At 10am the phone rang and it was Older Navy. I was still sleeping. He asked, “are you sleeping?” I cleared my throat and told him no, that I was just lying in bed. So he starts prodding me about not calling him until 2am the night before. I apologize over and over again. He kindly forgives me…it’s all very light, very flirty. So he asks me how my night was, what I did, why I came home so late…he totally knows I was out on a date. I’m waiting for him to call me on my web of lies that I am currently spinning. I was out with Laura (lie) we went out to dinner (true), drinks (true), and watched a movie (true) with Laura (lie).

It occurred to me that Laura, who is a singer/songwriter might have had a show out of town last night. In which case Older Navy, who has seen her website, would have known that she was out of town. He was totally just going to let me weave this lie until I finally cracked. But he never called me on it and Laura was in town last night.

So I let it go, but all day long my stomach has been sunken. I’m so depressed. It has never felt so bad to lie to someone ever. I think I really fucking like this guy. But not only that, I respect him a lot and I want to ensure that I have his trust.

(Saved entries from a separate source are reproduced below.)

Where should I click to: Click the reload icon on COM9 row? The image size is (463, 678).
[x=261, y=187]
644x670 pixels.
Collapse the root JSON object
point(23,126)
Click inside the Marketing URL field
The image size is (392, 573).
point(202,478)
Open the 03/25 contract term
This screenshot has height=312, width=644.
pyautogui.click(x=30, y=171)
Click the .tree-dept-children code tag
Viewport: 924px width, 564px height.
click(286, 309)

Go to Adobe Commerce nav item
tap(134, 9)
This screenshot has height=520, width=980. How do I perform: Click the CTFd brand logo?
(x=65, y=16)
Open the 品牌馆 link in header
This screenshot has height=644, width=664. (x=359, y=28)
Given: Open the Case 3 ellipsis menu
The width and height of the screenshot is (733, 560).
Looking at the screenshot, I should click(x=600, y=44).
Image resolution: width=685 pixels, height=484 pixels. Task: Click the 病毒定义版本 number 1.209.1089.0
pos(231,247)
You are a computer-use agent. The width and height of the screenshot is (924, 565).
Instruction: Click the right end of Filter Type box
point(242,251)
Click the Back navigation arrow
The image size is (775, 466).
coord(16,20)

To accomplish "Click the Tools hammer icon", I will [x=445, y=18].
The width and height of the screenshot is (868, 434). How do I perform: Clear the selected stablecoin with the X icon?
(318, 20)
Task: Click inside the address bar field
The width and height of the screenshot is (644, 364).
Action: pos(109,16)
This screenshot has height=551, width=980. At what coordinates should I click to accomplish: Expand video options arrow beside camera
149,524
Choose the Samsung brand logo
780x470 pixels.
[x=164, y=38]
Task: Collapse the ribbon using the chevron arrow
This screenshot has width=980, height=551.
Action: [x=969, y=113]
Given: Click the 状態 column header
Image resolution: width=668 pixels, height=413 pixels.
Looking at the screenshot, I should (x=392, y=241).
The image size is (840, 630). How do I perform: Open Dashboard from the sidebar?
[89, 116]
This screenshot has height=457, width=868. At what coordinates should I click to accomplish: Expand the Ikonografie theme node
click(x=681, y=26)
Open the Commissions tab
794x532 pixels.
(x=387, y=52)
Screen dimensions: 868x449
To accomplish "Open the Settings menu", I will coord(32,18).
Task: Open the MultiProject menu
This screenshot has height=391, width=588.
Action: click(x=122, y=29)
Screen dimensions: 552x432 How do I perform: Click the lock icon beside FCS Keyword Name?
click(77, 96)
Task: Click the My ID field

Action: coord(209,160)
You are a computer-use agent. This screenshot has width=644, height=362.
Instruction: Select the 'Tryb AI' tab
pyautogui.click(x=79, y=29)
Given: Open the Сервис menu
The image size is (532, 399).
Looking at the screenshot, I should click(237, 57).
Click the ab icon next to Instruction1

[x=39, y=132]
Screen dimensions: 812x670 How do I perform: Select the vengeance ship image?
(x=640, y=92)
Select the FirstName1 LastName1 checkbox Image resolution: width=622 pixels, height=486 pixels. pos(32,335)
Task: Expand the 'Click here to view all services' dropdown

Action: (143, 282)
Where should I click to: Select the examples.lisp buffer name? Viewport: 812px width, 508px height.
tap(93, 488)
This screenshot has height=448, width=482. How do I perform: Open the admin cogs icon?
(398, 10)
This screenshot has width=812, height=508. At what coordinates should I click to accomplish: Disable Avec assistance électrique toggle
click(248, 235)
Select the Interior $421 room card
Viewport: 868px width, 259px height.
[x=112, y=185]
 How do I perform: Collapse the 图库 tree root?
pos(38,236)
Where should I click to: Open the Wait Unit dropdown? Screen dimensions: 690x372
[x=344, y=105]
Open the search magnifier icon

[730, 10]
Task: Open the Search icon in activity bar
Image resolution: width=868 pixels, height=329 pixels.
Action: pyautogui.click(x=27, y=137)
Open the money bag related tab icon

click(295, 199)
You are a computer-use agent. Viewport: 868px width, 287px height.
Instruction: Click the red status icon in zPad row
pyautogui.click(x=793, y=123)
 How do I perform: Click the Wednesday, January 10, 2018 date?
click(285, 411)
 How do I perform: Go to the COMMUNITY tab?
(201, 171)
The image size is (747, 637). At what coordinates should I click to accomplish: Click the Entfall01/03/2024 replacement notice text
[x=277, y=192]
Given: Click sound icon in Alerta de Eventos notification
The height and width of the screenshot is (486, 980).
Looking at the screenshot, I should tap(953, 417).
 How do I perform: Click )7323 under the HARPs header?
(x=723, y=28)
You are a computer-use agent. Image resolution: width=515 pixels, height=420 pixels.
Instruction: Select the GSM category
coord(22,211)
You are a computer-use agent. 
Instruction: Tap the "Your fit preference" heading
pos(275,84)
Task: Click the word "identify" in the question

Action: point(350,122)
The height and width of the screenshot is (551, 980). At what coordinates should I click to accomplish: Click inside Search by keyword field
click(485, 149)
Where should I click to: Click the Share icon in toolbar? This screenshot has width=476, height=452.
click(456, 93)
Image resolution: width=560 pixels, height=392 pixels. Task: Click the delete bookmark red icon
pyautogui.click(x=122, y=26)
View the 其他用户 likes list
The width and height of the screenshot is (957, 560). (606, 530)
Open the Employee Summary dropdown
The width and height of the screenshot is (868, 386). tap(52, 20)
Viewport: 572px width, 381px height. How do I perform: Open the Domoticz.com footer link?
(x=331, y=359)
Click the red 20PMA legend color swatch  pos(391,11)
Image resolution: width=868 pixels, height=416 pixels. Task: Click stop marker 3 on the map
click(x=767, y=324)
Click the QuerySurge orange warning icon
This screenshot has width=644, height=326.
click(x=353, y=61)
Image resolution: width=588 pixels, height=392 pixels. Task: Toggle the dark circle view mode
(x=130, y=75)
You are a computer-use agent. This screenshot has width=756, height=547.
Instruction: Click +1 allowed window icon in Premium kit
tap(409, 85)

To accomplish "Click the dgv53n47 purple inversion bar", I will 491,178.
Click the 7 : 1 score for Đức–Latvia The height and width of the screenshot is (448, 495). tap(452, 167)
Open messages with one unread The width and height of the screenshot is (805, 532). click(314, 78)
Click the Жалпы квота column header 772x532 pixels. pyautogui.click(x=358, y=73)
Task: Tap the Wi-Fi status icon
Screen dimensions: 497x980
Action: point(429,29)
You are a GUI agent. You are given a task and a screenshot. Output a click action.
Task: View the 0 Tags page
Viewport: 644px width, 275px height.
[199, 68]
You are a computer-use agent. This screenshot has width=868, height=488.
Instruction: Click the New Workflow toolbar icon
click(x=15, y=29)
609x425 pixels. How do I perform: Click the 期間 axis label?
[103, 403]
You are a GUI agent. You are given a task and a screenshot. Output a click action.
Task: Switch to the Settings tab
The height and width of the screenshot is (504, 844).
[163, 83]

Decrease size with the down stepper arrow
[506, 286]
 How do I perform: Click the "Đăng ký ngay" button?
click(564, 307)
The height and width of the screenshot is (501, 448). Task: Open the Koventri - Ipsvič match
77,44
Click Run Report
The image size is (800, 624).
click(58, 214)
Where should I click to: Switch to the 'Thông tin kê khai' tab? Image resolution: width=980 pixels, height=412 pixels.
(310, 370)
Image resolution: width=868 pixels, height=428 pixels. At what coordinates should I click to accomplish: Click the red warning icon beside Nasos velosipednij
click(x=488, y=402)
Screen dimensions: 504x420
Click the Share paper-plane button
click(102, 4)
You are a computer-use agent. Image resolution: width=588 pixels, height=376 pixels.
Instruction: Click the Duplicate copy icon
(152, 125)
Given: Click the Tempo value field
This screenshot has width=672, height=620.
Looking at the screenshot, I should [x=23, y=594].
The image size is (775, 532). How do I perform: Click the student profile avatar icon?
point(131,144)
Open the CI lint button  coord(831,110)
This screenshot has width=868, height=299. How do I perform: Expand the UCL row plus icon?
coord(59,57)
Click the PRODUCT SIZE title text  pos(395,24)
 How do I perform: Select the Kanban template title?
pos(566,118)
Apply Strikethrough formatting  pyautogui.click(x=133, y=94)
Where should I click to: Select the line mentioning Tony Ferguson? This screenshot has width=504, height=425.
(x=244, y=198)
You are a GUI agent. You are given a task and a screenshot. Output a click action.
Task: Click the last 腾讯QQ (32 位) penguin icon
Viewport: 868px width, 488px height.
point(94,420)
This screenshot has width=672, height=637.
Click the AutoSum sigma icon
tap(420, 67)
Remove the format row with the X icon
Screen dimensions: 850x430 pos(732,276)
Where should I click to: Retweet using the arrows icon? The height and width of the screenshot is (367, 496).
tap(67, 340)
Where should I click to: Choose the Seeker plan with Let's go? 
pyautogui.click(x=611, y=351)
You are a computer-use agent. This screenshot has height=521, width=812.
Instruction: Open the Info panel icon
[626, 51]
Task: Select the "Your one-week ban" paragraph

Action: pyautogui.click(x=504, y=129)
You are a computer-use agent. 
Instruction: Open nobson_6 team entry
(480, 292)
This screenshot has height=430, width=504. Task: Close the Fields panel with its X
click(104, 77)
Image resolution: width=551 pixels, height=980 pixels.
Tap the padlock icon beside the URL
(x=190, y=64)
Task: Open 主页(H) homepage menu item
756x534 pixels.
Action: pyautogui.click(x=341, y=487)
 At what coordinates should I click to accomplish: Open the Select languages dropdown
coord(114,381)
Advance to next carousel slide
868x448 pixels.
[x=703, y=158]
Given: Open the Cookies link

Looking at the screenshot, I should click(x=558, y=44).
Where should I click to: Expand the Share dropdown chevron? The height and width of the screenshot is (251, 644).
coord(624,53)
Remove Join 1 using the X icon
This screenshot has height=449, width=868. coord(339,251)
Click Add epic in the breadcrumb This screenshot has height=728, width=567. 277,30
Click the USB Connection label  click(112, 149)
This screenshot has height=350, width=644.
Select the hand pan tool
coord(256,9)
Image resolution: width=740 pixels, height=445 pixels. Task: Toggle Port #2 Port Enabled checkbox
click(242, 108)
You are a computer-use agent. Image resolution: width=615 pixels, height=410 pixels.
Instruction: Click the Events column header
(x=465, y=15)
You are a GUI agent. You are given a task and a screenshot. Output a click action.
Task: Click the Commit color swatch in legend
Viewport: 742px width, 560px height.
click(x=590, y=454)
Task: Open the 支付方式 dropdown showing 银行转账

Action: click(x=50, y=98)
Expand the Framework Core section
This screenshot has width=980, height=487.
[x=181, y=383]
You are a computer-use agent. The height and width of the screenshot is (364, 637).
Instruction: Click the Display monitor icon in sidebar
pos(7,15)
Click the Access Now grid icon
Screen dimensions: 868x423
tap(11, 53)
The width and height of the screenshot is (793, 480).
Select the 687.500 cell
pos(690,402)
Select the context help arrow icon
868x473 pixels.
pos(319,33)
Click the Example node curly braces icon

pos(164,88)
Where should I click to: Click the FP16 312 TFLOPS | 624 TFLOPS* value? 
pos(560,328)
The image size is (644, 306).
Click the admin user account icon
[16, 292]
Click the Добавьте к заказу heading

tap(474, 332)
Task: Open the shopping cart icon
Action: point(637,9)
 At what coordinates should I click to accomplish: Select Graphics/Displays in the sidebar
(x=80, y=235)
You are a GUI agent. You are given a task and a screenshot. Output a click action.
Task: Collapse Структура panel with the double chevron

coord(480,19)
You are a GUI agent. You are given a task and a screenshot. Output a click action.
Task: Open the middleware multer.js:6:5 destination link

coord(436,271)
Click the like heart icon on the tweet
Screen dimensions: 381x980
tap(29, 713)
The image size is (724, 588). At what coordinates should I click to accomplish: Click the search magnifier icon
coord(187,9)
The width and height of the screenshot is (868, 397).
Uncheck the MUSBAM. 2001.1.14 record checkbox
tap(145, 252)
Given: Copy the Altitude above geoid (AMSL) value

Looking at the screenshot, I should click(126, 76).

So what do I do? Do I fess up and tell him I was on a date? If I do that not only do we have to go through the already uncomfortable, “I was on a date with someone who wasn’t you” thing, but I also have to tell him that I lied and lied fairly well to him. How can he trust me after that? It’s a tough place to be in. On one hand, I do want him to tell me that he’s seeing someone other than me, although that’s where it stops. I do not want to know if he’s doing sweet things for some other girl, talking on the phone with her, kissing her and I certainly don’t want to know that he’s sleeping with someone else.

I know what you’re all thinking: Where the hell did this come from? Well to be honest, I don’t know. Sometime over the course of the past 5 days I think I may have fallen flat on my face for this guy. We talk every day, like 12 times a day. We talk about politics, religion, family, sex, hope, faith, love, each other….mostly we just talk about how much we miss each other. He tells me what he’d be doing if he were lying there in bed with me…somehow he manages to do this without sounding totally creepy. This morning he said to me “wouldn’t it be nice if we could kiss each other goodnight and actually fall asleep next to each other. Then we could wake up in the morning and look at each other and think ‘I am the luckiest person in the world that I get to wake up with this person every morning.’” Oh yeah, I’m completely screwed yet again.

3 comments:

BloggerGirl said...

Oy. My (unsolicited) advice is come clean before it gets any deeper. You have a perfectly good reason for not telling him the truth about the date- the "I'm a little freaked out by how intense this is getting, and not sure how to handle it and the distance and I went on a date but didn't want to tell you because I didn't want to hear about yours". Yes, you lied, but for the best of reasons.. if there is such a thing.

Unknown said...

Smitten kitten there is no need to tell him- what he doesn't know will never hurt him. You're still single, you're not committed to him, you both aren't exclusive- therefore, henceforth and all the other big words... he doesn't have to know.

Ok, I know you feel bad about lying but it’s easier to let things go and let it be as it is, which is a mistake then letting it fester and rot away.

Telling him will throw a wrench into the whole experience and you should really steer clear- because you tell him and he says, “Well I'm not seeing anyone (they all say that)” and then his feelings are hurt and you become hurt too. Not worth the sorrow.

So when Older Navy says, “hey want to be exclusive” and if you want to, then drop the others and don’t worry about it. White lies can’t hurt you, unless you let them.

BloggerGirl said...

Ok yeah, good point. I have found the hard way that telling sometimes is more for your benefit than for his since you want to get it off your chest and they don't really need to know in the first place. Can I change my answer?